▶ Source material:
______________________________

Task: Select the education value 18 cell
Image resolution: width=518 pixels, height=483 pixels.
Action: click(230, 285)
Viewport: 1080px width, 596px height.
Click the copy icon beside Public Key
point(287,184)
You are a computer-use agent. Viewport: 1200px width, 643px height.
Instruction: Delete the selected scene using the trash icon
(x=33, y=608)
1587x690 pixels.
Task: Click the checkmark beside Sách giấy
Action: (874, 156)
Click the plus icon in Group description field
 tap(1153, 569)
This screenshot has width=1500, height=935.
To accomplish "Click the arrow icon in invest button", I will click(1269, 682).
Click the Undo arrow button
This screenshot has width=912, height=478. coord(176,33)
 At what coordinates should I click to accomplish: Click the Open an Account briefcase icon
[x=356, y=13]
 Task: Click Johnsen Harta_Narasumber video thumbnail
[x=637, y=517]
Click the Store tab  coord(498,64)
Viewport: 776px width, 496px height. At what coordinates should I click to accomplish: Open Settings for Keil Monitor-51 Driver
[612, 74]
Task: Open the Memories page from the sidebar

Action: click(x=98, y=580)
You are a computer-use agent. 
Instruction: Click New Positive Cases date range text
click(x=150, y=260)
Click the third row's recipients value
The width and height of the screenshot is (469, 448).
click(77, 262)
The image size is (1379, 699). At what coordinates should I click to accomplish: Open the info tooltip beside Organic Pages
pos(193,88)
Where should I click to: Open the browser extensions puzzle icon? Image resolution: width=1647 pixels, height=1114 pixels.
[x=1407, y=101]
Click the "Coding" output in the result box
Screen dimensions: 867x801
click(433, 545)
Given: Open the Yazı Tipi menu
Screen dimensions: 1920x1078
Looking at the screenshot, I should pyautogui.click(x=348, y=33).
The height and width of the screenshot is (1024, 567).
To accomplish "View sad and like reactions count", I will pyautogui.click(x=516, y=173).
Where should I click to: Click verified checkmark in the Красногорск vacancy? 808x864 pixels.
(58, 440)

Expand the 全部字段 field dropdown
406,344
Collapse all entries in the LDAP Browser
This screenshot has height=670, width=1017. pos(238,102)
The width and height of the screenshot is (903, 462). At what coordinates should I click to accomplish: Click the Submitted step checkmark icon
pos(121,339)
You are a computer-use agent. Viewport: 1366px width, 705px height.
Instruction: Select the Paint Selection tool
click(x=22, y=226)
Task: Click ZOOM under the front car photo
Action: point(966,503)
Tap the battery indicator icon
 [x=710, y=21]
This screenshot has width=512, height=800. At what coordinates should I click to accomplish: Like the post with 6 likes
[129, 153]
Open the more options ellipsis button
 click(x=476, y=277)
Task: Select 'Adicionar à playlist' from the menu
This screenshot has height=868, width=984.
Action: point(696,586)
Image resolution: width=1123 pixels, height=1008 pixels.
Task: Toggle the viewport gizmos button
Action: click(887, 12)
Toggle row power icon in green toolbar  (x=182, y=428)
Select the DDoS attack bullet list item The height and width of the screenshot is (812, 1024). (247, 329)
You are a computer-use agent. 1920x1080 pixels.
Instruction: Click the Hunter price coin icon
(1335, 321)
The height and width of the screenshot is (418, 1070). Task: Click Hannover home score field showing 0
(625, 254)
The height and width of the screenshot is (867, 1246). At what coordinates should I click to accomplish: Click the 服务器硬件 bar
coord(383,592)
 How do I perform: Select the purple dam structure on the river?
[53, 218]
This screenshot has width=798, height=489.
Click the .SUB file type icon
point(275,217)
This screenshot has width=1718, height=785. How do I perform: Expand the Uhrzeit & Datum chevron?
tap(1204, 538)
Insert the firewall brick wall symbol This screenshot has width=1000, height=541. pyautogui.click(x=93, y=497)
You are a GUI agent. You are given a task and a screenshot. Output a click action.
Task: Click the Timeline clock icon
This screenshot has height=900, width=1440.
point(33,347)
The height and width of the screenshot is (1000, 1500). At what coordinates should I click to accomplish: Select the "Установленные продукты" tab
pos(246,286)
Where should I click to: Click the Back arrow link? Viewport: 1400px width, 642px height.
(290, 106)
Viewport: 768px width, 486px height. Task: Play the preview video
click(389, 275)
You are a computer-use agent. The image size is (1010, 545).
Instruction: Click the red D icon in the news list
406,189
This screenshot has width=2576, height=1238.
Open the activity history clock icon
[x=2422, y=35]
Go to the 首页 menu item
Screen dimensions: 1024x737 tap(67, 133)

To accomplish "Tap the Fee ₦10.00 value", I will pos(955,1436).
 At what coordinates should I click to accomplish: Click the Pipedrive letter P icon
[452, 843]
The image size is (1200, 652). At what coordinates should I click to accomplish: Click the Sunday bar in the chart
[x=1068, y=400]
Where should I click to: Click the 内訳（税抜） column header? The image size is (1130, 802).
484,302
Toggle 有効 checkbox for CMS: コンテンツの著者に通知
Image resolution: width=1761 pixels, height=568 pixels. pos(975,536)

______________________________

▶ What you are asked to do: Could you copy each line of the material that holds "computer"?

▶ Output of the exercise:
You are a computer-use agent. Viewport: 1200px width, 643px height.
You are a computer-use agent. 
You are a computer-use agent. Viewport: 1366px width, 705px height.
You are a computer-use agent. 1920x1080 pixels.
You are a computer-use agent. The image size is (1010, 545).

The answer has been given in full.